Mount Vernon Septr 9th 1770.
The very obliging offer your Lordship was pleasd to make me in behalf of the Officers and Soldiers, who (under faith of Government) lay claim to the 200,000 Acres of Land on the Waters of Ohio promisd them by Proclamn in 1754 I postpond availing Myself of because it was evident to me from the knowledge I have of the back Country & the rapidity with which it is settling that any considerable delay in the prosecution of our Plan woud amount to an absolute defeat of the Grant inasmuch as Emigrants are daily Seating the choice Spots of Land and waiting for the oppertunity (when the Office is opend) of solliciting a legal Title under the advantages of Possession & Improvement—two powerful Plea’s in an Infant Country—I therefore hoped My Lord, as the Officers and Soldiers who suffered in the cause of their Country still do hope, that notwithstanding your Lordship was of opinion that you coud not at that time vest them with an absolute Grant of the Land, that you woud nevertheless permit them to take such steps at their own expence and rick as others did for the security of their qty of Land agreeable to the Proclamation under which they claim; especially as the claim of the Soldiery may be considerd to all intents & purposes as a Compact between the Governt & them—that the whole voice of the Country is in favour of it—and that little doubts remd of these Lands falling within the limits of Virginia when the Bounda[r]y coud be establishd.1
This My Lord was the light in which I viewd the matter—in this point of view it also appeard to the Officers who lately met agreeable to my Summon’s;2 but now, a report prevails that a large Tract of Country on the Ohio Including all the Land which this Governt Voted £2,500 Ster. for the purchase & Survey of, is actually granted to a Company of Gentlemen in England & is to be formd into a seperate Governmt immediately. If this report be true, there is no doubt but that your Lordship has recd the most Authentick Accts of it, as it so essensially concerns the Interests and expectations of this Country—dare I therefore My Lord presume to ask if your Lordship has recd any Advice of it? &, if so, whether there is any reserve in favour of all or any of the Orders of Council here? that I may from thence form some judgment of the Predicament we stand in and Govern myself accordingly.3 Such a piece of Information by Post to Alexa. might do essential Service to the Officers & many poor Soldiers who have confided in me to transact this affair for them, & woud be acknowledgd as a very singular honr conferd on Yr Lordships Most Obedt and Most Hble Servt.

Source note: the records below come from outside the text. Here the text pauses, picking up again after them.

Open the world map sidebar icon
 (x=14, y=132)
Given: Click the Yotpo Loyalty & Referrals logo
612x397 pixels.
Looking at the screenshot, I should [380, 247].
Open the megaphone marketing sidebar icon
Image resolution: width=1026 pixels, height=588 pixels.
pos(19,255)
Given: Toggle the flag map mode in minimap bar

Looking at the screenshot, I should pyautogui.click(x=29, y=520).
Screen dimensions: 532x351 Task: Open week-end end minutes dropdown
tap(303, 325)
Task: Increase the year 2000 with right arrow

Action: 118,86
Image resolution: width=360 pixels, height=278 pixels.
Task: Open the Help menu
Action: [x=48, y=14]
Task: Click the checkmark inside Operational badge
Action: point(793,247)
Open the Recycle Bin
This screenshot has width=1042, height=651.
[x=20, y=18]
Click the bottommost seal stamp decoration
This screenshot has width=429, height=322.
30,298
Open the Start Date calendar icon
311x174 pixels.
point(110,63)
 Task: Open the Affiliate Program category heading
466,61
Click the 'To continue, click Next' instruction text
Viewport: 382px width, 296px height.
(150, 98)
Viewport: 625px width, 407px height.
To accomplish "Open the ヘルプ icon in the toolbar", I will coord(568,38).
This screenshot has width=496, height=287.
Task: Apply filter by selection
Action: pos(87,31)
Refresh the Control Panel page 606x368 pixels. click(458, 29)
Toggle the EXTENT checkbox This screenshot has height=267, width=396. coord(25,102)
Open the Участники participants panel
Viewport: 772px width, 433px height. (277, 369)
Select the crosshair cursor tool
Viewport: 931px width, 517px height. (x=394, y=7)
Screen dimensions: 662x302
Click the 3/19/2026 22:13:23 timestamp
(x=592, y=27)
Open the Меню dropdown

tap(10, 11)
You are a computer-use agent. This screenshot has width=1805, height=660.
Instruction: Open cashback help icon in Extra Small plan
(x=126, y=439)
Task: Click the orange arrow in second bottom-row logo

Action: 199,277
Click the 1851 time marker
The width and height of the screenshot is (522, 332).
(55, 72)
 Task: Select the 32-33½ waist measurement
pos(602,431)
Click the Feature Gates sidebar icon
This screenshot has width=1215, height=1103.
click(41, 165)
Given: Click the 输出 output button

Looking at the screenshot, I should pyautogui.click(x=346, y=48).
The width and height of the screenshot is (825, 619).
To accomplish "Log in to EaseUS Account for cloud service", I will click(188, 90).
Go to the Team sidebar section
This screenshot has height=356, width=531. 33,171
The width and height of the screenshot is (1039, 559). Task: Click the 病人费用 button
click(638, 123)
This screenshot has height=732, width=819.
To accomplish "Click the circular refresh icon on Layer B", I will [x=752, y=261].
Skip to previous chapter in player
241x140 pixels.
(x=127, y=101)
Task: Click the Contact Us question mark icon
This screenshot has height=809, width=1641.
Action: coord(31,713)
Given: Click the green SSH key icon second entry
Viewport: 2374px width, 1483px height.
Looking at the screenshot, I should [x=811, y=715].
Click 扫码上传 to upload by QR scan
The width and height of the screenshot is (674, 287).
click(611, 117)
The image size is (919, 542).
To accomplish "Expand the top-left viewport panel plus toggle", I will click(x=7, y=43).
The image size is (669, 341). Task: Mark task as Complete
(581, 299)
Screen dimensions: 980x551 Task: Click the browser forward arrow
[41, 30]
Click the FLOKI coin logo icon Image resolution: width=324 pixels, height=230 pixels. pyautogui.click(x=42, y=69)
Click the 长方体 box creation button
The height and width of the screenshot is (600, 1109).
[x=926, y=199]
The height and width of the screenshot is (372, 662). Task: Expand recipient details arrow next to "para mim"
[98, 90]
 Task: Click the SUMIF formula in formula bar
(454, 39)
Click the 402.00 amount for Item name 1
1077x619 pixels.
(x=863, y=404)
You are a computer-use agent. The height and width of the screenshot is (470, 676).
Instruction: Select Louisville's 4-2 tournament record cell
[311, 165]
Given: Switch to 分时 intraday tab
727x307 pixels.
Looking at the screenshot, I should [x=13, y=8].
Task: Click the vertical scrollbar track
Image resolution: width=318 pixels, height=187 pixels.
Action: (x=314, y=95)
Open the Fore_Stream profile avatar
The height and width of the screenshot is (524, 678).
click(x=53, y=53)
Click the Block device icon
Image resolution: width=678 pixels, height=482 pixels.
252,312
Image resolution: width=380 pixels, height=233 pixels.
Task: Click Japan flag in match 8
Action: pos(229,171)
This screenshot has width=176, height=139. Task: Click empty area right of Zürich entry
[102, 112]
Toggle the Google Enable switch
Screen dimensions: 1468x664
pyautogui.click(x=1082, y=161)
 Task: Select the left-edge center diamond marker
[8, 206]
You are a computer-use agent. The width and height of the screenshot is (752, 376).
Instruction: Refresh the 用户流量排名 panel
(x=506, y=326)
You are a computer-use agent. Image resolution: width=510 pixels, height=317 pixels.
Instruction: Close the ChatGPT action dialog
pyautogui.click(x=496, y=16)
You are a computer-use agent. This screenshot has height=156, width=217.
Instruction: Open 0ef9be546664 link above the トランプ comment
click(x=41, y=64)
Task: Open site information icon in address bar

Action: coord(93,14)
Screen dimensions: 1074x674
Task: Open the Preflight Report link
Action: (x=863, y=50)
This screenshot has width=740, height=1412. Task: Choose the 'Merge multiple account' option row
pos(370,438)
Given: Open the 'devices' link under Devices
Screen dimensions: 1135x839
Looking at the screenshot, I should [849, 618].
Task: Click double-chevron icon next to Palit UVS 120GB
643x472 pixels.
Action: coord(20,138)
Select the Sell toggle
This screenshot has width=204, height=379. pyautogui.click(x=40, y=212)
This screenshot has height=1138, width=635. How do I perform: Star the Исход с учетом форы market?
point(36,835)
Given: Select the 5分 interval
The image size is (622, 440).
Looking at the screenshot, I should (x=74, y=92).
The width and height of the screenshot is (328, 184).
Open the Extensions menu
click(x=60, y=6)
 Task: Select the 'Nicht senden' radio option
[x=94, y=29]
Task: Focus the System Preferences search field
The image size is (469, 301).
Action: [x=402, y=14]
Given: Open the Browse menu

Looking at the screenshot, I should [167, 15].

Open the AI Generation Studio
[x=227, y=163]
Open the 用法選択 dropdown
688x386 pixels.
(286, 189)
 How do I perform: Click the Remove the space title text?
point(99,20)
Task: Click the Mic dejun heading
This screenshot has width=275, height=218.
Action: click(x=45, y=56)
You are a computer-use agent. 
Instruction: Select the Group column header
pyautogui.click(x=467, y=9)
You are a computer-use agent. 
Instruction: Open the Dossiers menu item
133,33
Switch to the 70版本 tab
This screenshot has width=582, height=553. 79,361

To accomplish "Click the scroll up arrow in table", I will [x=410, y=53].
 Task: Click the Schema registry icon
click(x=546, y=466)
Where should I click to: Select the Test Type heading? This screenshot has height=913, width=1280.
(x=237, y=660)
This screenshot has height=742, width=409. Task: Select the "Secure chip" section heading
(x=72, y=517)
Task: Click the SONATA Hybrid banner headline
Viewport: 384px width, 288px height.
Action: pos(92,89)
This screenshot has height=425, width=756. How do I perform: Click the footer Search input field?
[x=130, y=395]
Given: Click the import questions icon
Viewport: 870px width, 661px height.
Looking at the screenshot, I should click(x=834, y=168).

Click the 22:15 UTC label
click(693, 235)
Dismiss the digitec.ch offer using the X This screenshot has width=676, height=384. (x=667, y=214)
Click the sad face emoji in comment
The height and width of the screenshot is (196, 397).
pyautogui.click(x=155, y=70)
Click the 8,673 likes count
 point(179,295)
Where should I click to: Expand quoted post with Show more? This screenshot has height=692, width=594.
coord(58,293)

ADf, CLU-C. At the end of the letter GW wrote: “Copy of a Letter to the Govr,” and he docketed it: “George Washington to Lord Botetourt. 2d Lettr 9th Septr 1770.” As he did with the draft of his letter to Botetourt of 8 Dec. 1769, which he labeled “1st Letter,” GW used this draft as the retained copy of the letter that he sent to Botetourt.
1. What Botetourt’s “obliging offer” was is not clear, but GW’s response seems to indicate that Botetourt had suggested some alternative to GW’s proceeding under the authority of the Virginia council’s order of 16 Dec. 1769 with the survey and distribution of the 200,000 acres of land, on the assumption that the “absolute grant” would someday be forthcoming.
3. At the end of 1769 the Walpole associates in London, composed of influential Londoners and Pennsylvanians, first proposed to Lord Hillsborough and the Board of Trade that they be permitted to buy nearly two and one half million acres of the recently ceded Ohio lands for about ten thousand pounds. See Jonathan Boucher to GW, 18 Aug. 1770, n.4. A few days later the leaders of the associates raised their sights, formed themselves into the Grand Ohio Company, usually called the Walpole Company, and on 4 Jan. 1770 secured the support of the lords of the treasury for them to become proprietors of a new colony embracing perhaps twenty million acres in the Ohio country (Abernethy, Western Lands description begins Thomas Perkins Abernethy. Western Lands and The American Revolution. 1937. Reprint. New York, 1959. description ends , 45–46). As early as 18 Jan. 1770 Edward Montagu, London agent for the colony of Virginia, reported to the committee of correspondence of the House of Burgesses the activities of Samuel Wharton and Thomas Walpole (Virginia Magazine of History and Biography, 12 [1904–5], 159–61). On 12 June and again on 31 July, Hillsborough wrote Botetourt giving him official notice of the Walpole Company’s wish to create a colony on Virginia’s frontiers and seeking the reaction of Virginians to this (P.R.O., C.O. 5/1348, ff. 99–100 and f. 112). The first mention in GW’s correspondence of the proposed colony is in Jonathan Boucher’s letter of 18 Aug. 1770, and this letter to Botetourt of 9 Sept. is the first in which GW alludes to it. Within two weeks of the time GW wrote this letter, Botetourt fell ill and died on 15 October. On about 1 Oct., John Blair, Jr., in a letter that has not been found, informed GW of the boundaries of the colony of Vandalia and suggested that the governor would welcome his comments. For GW’s response, see his letter to Botetourt, 5 October.